◆ **Task requirements**
Give each record below again, without a single difference.

◆ **Provided data**
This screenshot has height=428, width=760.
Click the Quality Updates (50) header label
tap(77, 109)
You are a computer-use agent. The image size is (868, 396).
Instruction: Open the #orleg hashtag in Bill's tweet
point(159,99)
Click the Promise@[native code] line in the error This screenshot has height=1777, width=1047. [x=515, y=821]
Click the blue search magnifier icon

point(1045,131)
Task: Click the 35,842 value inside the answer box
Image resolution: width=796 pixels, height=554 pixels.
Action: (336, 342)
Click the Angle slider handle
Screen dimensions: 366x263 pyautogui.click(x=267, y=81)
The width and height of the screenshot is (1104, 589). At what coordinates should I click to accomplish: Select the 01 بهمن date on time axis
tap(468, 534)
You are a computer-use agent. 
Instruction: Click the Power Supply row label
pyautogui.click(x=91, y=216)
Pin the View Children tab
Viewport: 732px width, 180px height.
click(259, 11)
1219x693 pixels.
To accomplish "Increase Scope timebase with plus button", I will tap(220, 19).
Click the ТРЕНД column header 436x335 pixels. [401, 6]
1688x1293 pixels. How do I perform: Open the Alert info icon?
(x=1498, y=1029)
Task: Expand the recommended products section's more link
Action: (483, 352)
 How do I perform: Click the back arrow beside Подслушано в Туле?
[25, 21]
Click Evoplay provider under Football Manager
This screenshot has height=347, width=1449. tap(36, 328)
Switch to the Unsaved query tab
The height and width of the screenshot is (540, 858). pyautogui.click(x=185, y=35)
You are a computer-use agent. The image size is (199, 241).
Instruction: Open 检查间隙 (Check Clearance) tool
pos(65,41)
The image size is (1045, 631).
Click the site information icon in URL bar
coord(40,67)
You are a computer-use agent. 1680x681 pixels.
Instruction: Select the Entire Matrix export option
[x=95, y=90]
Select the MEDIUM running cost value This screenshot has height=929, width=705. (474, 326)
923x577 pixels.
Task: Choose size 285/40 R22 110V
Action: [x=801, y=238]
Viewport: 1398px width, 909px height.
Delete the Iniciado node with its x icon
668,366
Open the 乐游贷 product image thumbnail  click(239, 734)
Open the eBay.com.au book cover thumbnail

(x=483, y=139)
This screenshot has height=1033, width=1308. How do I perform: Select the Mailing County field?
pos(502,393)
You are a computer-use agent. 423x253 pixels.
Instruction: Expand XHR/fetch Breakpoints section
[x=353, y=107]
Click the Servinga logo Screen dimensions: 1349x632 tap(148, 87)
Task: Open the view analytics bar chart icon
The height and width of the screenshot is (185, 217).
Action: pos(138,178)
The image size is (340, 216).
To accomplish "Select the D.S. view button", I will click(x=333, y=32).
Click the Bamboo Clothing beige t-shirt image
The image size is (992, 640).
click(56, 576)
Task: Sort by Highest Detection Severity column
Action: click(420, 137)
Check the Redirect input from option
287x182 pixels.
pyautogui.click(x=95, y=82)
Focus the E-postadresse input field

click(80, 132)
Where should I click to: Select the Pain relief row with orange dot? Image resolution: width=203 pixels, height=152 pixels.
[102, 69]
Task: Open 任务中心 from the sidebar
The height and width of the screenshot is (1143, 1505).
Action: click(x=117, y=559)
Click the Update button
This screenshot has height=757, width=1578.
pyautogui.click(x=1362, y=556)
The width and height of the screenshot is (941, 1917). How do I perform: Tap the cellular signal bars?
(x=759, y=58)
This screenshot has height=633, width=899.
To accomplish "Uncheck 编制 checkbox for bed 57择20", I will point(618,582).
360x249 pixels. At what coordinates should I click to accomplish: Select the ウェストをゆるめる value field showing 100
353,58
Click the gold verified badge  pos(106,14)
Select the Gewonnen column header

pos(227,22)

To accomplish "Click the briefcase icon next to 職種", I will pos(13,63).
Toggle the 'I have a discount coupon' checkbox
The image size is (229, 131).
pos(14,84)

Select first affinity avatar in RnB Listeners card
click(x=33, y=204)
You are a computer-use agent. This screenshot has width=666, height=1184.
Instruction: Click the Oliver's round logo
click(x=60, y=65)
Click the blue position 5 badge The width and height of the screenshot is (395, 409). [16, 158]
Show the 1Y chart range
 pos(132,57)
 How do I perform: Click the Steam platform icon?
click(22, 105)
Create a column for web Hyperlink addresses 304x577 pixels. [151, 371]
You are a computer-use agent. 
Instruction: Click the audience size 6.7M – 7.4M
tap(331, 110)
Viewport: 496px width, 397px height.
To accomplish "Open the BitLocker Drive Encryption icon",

◆ **Final answer**
This screenshot has height=428, width=760.
Click the Quality Updates (50) header label
tap(77, 109)
You are a computer-use agent. The image size is (868, 396).
Instruction: Open the #orleg hashtag in Bill's tweet
point(159,99)
Click the Promise@[native code] line in the error This screenshot has height=1777, width=1047. [x=515, y=821]
Click the blue search magnifier icon

point(1045,131)
Task: Click the 35,842 value inside the answer box
Image resolution: width=796 pixels, height=554 pixels.
Action: (336, 342)
Click the Angle slider handle
Screen dimensions: 366x263 pyautogui.click(x=267, y=81)
The width and height of the screenshot is (1104, 589). At what coordinates should I click to accomplish: Select the 01 بهمن date on time axis
tap(468, 534)
You are a computer-use agent. 
Instruction: Click the Power Supply row label
pyautogui.click(x=91, y=216)
Pin the View Children tab
Viewport: 732px width, 180px height.
click(259, 11)
1219x693 pixels.
To accomplish "Increase Scope timebase with plus button", I will tap(220, 19).
Click the ТРЕНД column header 436x335 pixels. [401, 6]
1688x1293 pixels. How do I perform: Open the Alert info icon?
(x=1498, y=1029)
Task: Expand the recommended products section's more link
Action: (483, 352)
 How do I perform: Click the back arrow beside Подслушано в Туле?
[25, 21]
Click Evoplay provider under Football Manager
This screenshot has height=347, width=1449. tap(36, 328)
Switch to the Unsaved query tab
The height and width of the screenshot is (540, 858). pyautogui.click(x=185, y=35)
You are a computer-use agent. The image size is (199, 241).
Instruction: Open 检查间隙 (Check Clearance) tool
pos(65,41)
The image size is (1045, 631).
Click the site information icon in URL bar
coord(40,67)
You are a computer-use agent. 1680x681 pixels.
Instruction: Select the Entire Matrix export option
[x=95, y=90]
Select the MEDIUM running cost value This screenshot has height=929, width=705. (474, 326)
923x577 pixels.
Task: Choose size 285/40 R22 110V
Action: [x=801, y=238]
Viewport: 1398px width, 909px height.
Delete the Iniciado node with its x icon
668,366
Open the 乐游贷 product image thumbnail  click(239, 734)
Open the eBay.com.au book cover thumbnail

(x=483, y=139)
This screenshot has height=1033, width=1308. How do I perform: Select the Mailing County field?
pos(502,393)
You are a computer-use agent. 423x253 pixels.
Instruction: Expand XHR/fetch Breakpoints section
[x=353, y=107]
Click the Servinga logo Screen dimensions: 1349x632 tap(148, 87)
Task: Open the view analytics bar chart icon
The height and width of the screenshot is (185, 217).
Action: pos(138,178)
The image size is (340, 216).
To accomplish "Select the D.S. view button", I will click(x=333, y=32).
Click the Bamboo Clothing beige t-shirt image
The image size is (992, 640).
click(56, 576)
Task: Sort by Highest Detection Severity column
Action: click(420, 137)
Check the Redirect input from option
287x182 pixels.
pyautogui.click(x=95, y=82)
Focus the E-postadresse input field

click(80, 132)
Where should I click to: Select the Pain relief row with orange dot? Image resolution: width=203 pixels, height=152 pixels.
[102, 69]
Task: Open 任务中心 from the sidebar
The height and width of the screenshot is (1143, 1505).
Action: click(x=117, y=559)
Click the Update button
This screenshot has height=757, width=1578.
pyautogui.click(x=1362, y=556)
The width and height of the screenshot is (941, 1917). How do I perform: Tap the cellular signal bars?
(x=759, y=58)
This screenshot has height=633, width=899.
To accomplish "Uncheck 编制 checkbox for bed 57择20", I will point(618,582).
360x249 pixels. At what coordinates should I click to accomplish: Select the ウェストをゆるめる value field showing 100
353,58
Click the gold verified badge  pos(106,14)
Select the Gewonnen column header

pos(227,22)

To accomplish "Click the briefcase icon next to 職種", I will pos(13,63).
Toggle the 'I have a discount coupon' checkbox
The image size is (229, 131).
pos(14,84)

Select first affinity avatar in RnB Listeners card
click(x=33, y=204)
You are a computer-use agent. This screenshot has width=666, height=1184.
Instruction: Click the Oliver's round logo
click(x=60, y=65)
Click the blue position 5 badge The width and height of the screenshot is (395, 409). [16, 158]
Show the 1Y chart range
 pos(132,57)
 How do I perform: Click the Steam platform icon?
click(22, 105)
Create a column for web Hyperlink addresses 304x577 pixels. [151, 371]
You are a computer-use agent. 
Instruction: Click the audience size 6.7M – 7.4M
tap(331, 110)
Viewport: 496px width, 397px height.
To accomplish "Open the BitLocker Drive Encryption icon",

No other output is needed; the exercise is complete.